"Everything should be made as simple as possible, but not simpler." - Albert Einstein

Seminar Announcement

Predicting Motifs Using Multiple Species Regression Models

Katerina Kechris , Biostatistics & Informatics, University of Colorado, Denver

Monday, March 28, 2011

4:00 p.m., room 223, Weber Bldg

ABSTRACT

Transcription factors (TF) are important for regulating gene expression.

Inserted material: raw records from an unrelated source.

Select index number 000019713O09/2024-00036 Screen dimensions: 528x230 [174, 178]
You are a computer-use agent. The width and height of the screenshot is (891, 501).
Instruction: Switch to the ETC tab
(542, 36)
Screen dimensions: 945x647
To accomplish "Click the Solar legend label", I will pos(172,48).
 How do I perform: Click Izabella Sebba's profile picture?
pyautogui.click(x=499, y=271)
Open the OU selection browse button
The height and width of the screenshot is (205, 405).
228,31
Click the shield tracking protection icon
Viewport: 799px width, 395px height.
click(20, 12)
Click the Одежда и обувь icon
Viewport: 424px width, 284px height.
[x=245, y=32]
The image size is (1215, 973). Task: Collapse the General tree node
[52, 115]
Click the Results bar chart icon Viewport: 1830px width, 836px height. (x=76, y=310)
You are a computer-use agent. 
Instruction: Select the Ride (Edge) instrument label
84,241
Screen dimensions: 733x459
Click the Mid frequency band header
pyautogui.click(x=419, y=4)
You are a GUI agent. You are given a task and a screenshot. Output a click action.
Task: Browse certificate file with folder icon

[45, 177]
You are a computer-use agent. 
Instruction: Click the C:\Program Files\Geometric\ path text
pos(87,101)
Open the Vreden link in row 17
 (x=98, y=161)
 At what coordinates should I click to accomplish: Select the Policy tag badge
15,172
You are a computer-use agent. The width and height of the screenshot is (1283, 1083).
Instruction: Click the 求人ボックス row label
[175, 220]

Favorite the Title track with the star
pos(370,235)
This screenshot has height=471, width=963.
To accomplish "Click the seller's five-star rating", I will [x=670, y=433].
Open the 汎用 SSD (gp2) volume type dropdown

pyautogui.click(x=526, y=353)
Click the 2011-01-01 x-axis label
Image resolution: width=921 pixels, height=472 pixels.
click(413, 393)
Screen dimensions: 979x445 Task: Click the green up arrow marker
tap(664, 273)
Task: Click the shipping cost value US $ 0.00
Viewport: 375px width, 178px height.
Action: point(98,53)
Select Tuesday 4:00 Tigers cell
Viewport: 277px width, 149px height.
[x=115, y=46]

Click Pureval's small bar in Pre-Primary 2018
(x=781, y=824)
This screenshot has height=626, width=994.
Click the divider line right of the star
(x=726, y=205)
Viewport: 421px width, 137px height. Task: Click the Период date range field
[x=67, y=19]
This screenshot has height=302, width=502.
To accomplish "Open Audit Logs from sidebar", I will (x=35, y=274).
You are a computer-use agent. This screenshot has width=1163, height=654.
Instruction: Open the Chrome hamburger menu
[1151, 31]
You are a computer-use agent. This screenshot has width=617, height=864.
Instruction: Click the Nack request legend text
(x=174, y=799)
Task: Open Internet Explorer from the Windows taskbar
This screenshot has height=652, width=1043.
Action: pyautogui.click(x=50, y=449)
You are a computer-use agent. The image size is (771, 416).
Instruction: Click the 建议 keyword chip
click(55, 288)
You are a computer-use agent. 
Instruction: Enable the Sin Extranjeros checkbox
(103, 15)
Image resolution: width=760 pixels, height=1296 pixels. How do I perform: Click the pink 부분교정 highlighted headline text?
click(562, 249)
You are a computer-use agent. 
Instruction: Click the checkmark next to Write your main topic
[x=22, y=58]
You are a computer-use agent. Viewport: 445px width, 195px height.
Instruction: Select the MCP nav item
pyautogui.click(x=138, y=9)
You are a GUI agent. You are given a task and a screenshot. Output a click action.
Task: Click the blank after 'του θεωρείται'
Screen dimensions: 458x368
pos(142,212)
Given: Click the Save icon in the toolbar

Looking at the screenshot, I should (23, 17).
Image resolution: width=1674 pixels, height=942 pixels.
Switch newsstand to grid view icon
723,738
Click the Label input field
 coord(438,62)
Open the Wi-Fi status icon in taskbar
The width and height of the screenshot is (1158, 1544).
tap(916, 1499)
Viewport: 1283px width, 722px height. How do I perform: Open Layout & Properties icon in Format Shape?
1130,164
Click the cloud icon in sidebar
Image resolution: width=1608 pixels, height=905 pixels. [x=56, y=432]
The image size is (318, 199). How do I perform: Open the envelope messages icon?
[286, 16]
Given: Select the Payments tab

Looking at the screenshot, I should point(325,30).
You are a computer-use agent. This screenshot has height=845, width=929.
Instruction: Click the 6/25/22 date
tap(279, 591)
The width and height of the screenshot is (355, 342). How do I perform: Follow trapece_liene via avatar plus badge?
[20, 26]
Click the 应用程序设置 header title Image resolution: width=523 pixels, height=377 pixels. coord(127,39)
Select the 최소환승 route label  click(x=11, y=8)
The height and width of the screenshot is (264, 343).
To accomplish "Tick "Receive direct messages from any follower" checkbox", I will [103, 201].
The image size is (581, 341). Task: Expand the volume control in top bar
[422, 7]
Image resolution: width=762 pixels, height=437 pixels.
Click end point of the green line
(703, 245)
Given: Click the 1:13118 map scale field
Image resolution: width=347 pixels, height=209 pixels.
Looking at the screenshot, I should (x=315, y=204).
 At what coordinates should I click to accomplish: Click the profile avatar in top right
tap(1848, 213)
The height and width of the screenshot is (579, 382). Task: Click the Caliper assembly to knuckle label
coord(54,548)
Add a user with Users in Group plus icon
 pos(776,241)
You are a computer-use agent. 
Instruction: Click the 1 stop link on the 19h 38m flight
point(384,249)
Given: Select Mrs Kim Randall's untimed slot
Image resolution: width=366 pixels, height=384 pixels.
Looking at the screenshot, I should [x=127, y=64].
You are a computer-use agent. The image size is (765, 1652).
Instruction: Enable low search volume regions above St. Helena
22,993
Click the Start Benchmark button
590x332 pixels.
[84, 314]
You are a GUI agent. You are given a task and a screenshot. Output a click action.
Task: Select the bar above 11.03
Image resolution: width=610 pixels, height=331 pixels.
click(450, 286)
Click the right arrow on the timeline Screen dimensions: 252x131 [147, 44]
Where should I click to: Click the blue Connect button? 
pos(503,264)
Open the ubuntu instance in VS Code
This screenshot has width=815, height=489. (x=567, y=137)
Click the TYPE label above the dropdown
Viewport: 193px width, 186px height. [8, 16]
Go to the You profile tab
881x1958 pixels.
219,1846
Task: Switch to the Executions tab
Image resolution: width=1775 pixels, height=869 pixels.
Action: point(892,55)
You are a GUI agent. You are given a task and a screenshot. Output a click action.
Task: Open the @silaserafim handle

By binding to their recognition sites, TF can help activate or repress gene activity. Transcription factor binding sites (TFBS) are located within the genome but are difficult to predict computationally because they are relatively short sequence patterns buried in long genomic regions. Earlier methods for identifying TFBS motifs incorporated genome-wide expression data and genomic sequences into a linear model framework, regressing values of gene expression onto counts of putative TFBSs in sequences for a single species. More recently, the growing availability of both genomic sequences and
expression data from multiple species makes it possible to explore the use of multivariate regression models for TFBS motif prediction. We have developed methods to expand the search space to both sequence and expression information from multiple species and to incorporate the evolutionary relationships among species. Using data from yeast, we show that the multiple-species methods result in an improvement in the prediction of TFBS over the single species method based on several evaluation criteria.